- **What is expected**
From the entries below, copy exactly the lines from the one that contains "Navy (1065, 678)" through the one that contains "Seahorse (900, 554)", both included, and only those.

(Records from a data collection)
---+---

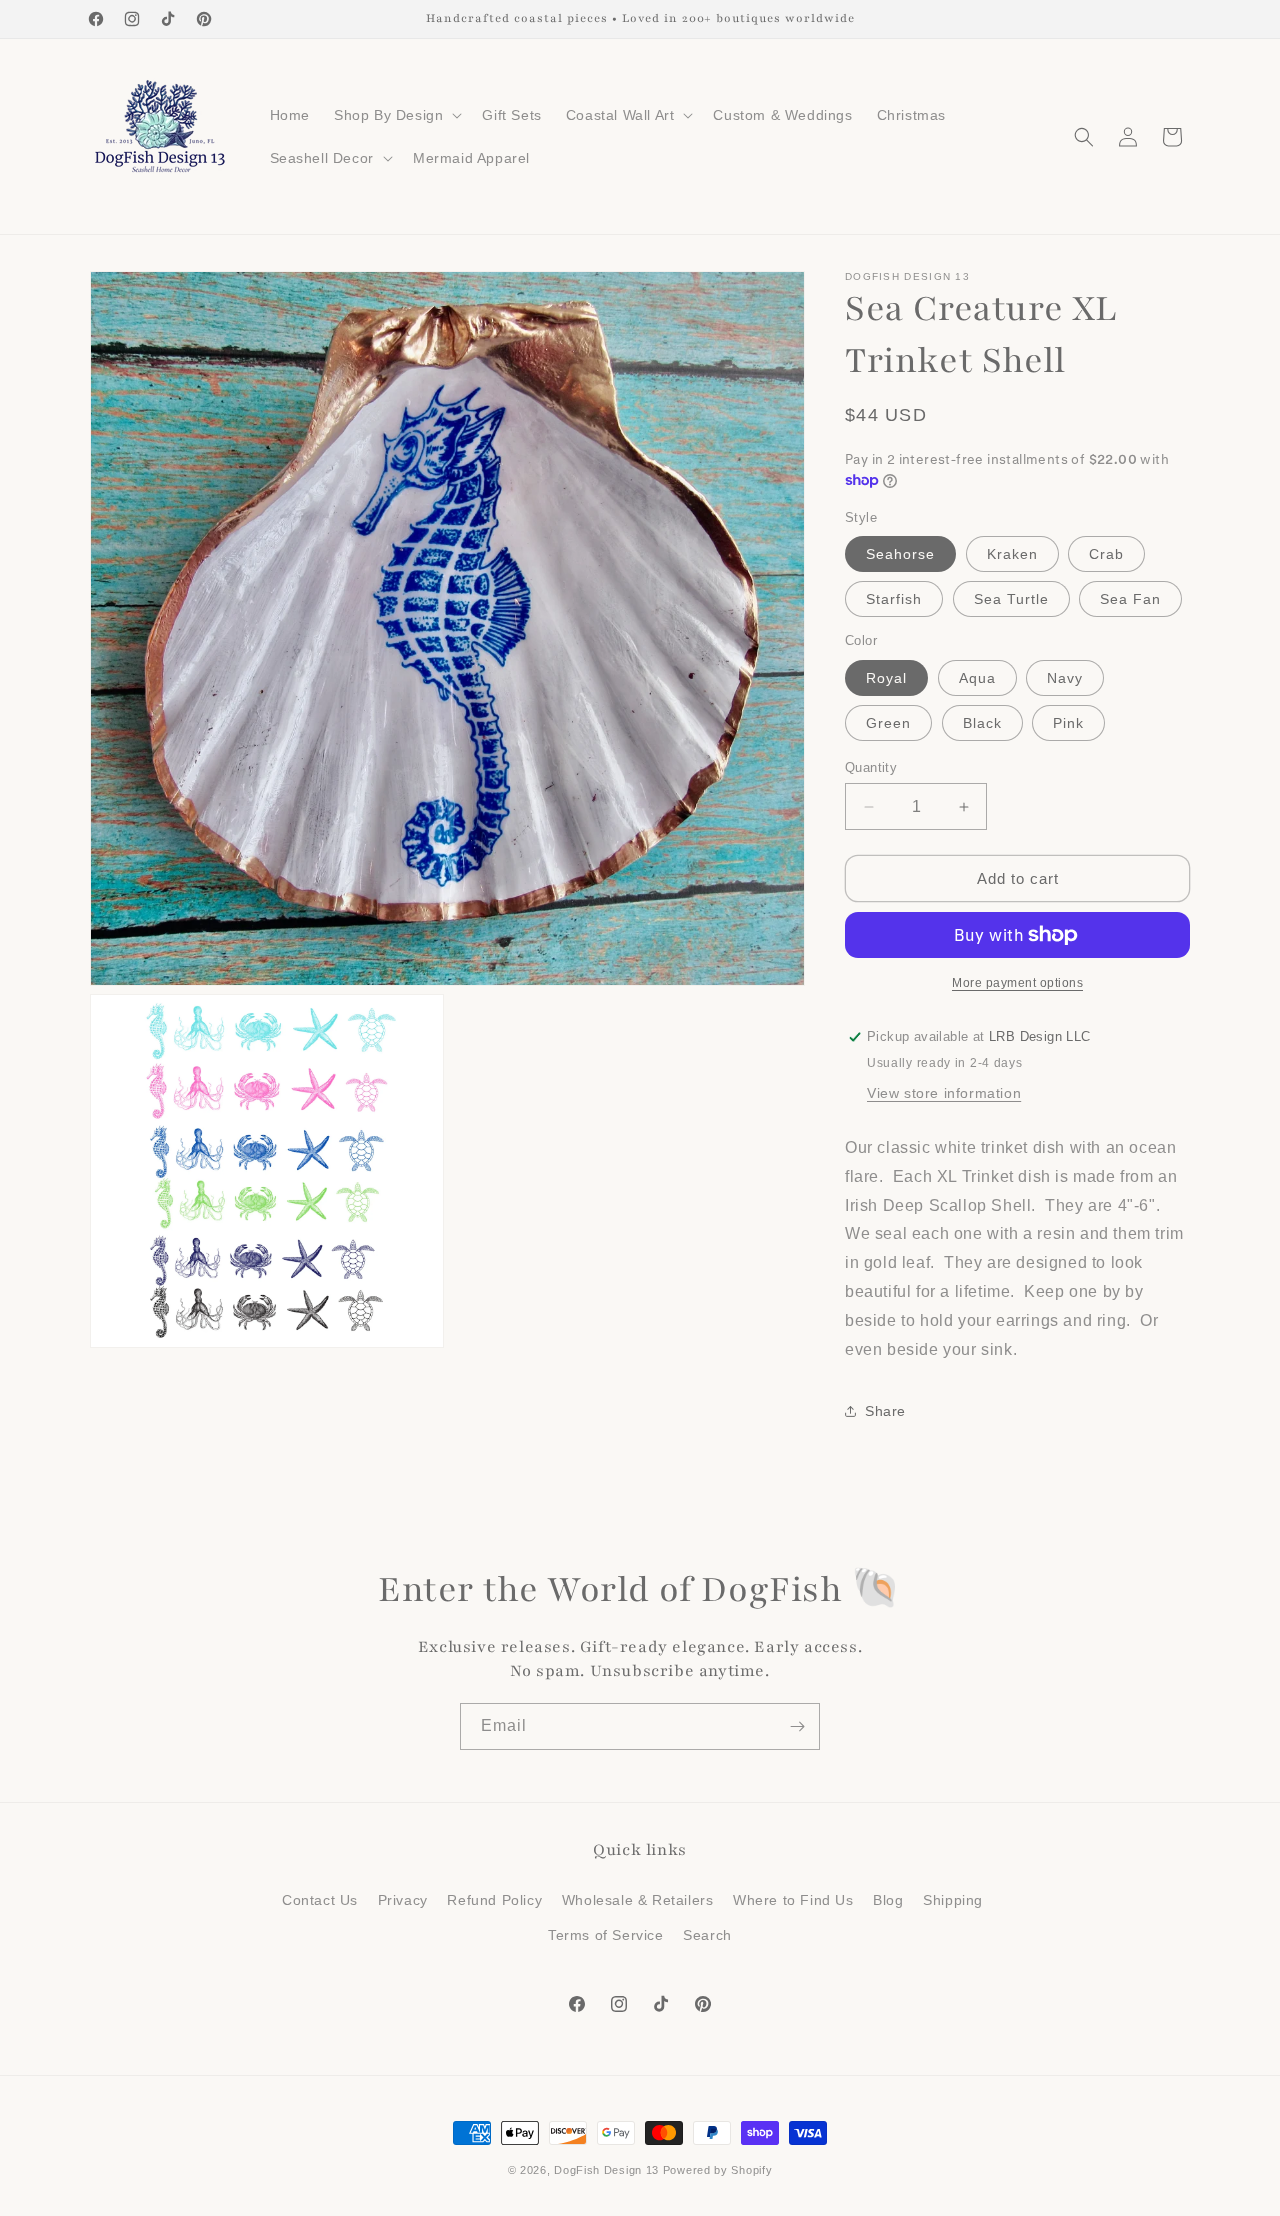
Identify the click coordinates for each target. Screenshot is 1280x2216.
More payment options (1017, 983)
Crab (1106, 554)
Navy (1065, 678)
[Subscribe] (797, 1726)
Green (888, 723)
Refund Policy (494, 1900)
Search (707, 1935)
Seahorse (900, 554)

---+---

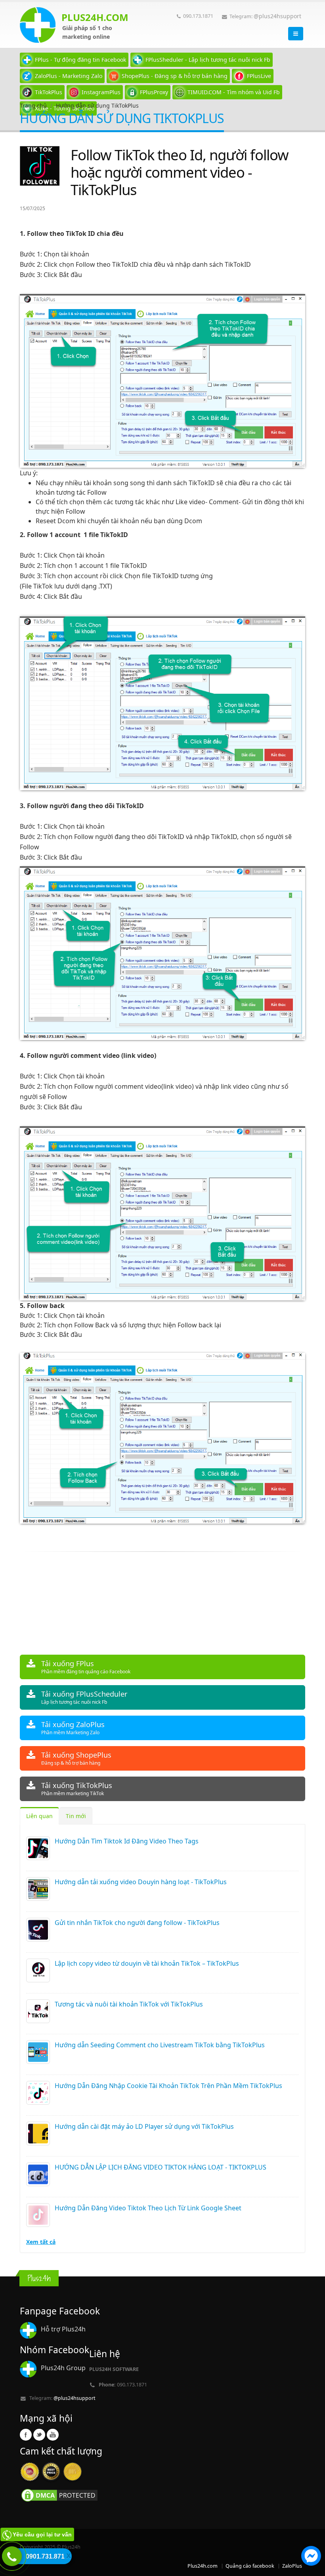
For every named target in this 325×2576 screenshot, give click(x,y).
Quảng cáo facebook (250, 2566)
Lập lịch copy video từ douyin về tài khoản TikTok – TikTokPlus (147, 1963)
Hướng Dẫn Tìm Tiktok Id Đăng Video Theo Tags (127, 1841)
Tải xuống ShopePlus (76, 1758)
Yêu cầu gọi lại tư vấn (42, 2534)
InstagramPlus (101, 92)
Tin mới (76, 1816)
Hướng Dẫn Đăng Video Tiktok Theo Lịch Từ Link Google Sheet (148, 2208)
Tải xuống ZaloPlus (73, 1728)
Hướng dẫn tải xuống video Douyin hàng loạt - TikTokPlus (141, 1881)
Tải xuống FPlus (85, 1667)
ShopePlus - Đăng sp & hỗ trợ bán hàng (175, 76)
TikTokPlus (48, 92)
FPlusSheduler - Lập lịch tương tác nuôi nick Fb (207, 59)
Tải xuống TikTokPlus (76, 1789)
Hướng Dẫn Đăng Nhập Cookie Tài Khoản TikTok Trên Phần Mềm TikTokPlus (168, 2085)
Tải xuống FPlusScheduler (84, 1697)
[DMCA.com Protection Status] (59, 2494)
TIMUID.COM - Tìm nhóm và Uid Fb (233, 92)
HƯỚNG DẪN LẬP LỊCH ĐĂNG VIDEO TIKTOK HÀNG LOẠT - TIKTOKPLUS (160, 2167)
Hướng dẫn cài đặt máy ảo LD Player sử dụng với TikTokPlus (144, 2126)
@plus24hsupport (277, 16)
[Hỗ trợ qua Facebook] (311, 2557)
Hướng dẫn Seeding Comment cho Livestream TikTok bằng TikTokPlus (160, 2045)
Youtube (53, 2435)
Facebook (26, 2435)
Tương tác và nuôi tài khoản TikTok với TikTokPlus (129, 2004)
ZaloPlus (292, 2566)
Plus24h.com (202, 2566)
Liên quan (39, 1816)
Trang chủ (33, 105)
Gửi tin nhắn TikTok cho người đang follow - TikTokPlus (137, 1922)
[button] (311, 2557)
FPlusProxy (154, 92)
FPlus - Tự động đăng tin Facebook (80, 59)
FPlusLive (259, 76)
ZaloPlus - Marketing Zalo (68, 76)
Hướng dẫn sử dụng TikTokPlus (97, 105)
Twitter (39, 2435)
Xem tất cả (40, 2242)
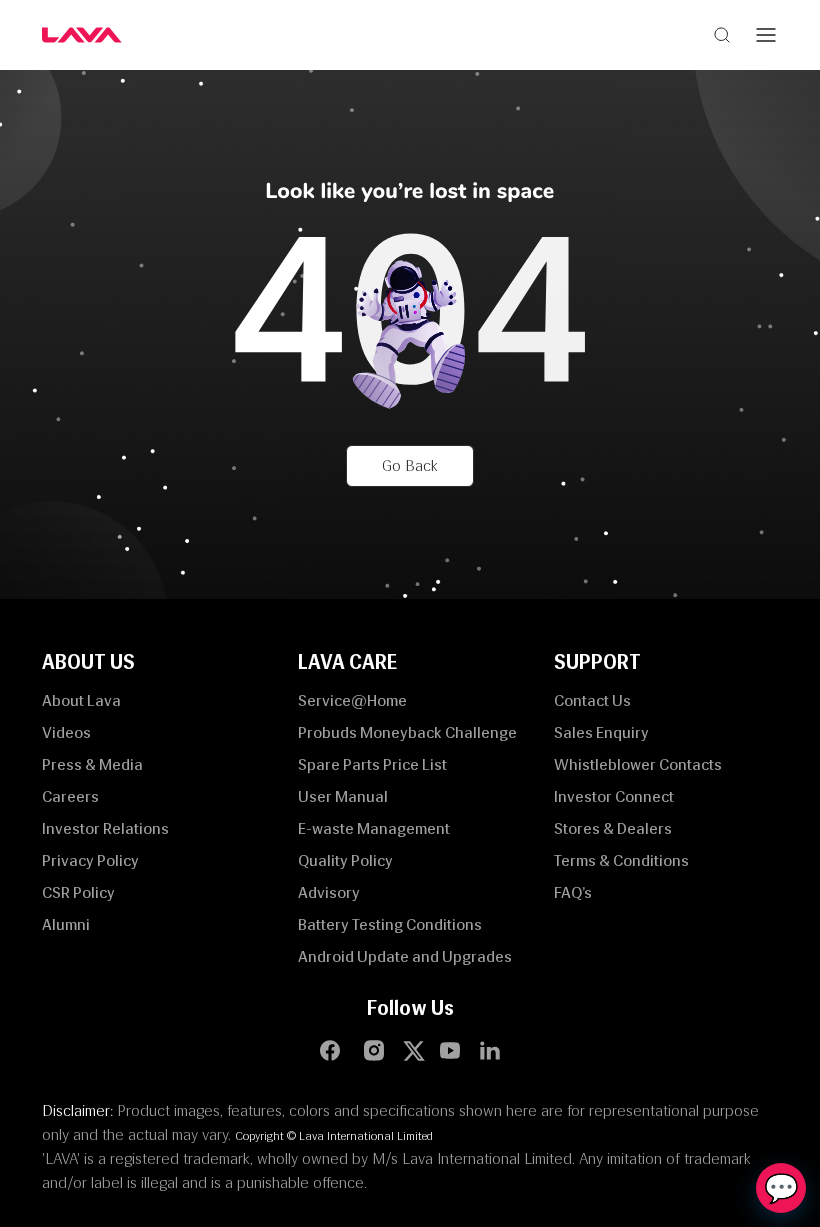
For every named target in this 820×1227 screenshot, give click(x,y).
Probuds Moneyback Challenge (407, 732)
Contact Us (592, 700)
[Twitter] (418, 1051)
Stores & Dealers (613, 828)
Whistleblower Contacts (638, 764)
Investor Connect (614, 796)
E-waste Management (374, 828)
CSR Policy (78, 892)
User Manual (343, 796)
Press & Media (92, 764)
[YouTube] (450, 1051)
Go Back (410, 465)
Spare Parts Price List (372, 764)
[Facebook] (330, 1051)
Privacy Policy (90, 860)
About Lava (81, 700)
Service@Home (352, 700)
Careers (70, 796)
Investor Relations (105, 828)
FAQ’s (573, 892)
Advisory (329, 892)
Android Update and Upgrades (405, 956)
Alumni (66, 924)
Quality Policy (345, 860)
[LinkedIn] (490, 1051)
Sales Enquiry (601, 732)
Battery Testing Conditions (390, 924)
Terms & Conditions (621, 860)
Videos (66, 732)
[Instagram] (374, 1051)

---+---

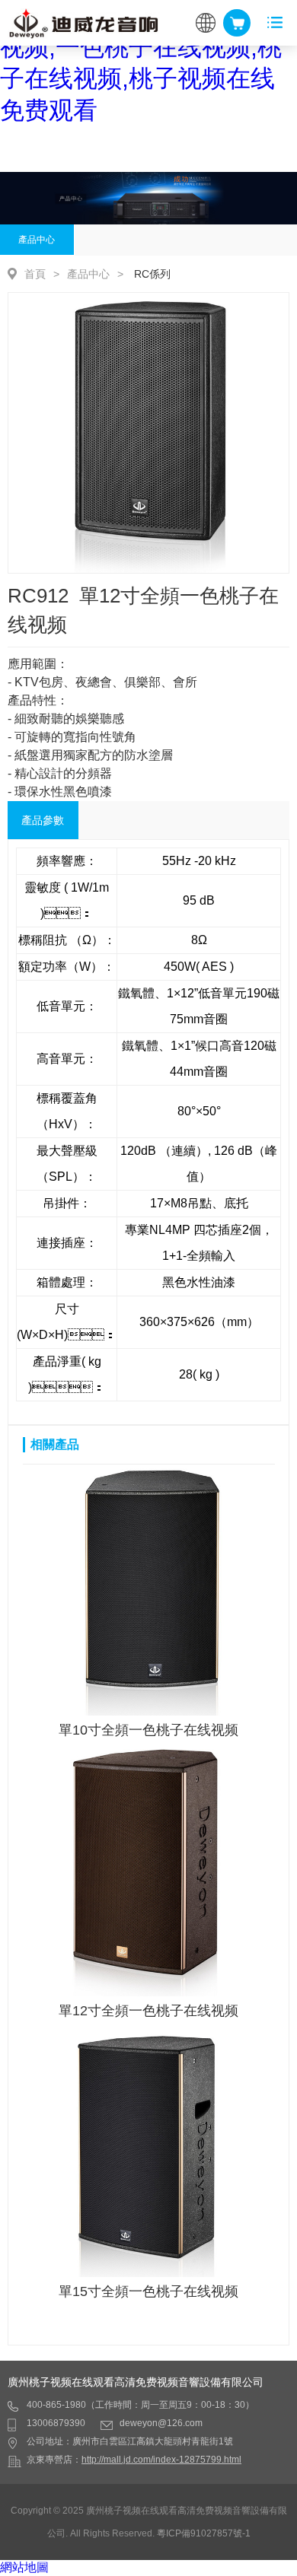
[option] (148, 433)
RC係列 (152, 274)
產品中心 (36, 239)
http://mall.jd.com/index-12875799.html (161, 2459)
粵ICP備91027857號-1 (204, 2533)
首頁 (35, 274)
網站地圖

---+---

- **Answer**
Navy (1065, 678)
[Subscribe] (797, 1726)
Green (888, 723)
Refund Policy (494, 1900)
Search (707, 1935)
Seahorse (900, 554)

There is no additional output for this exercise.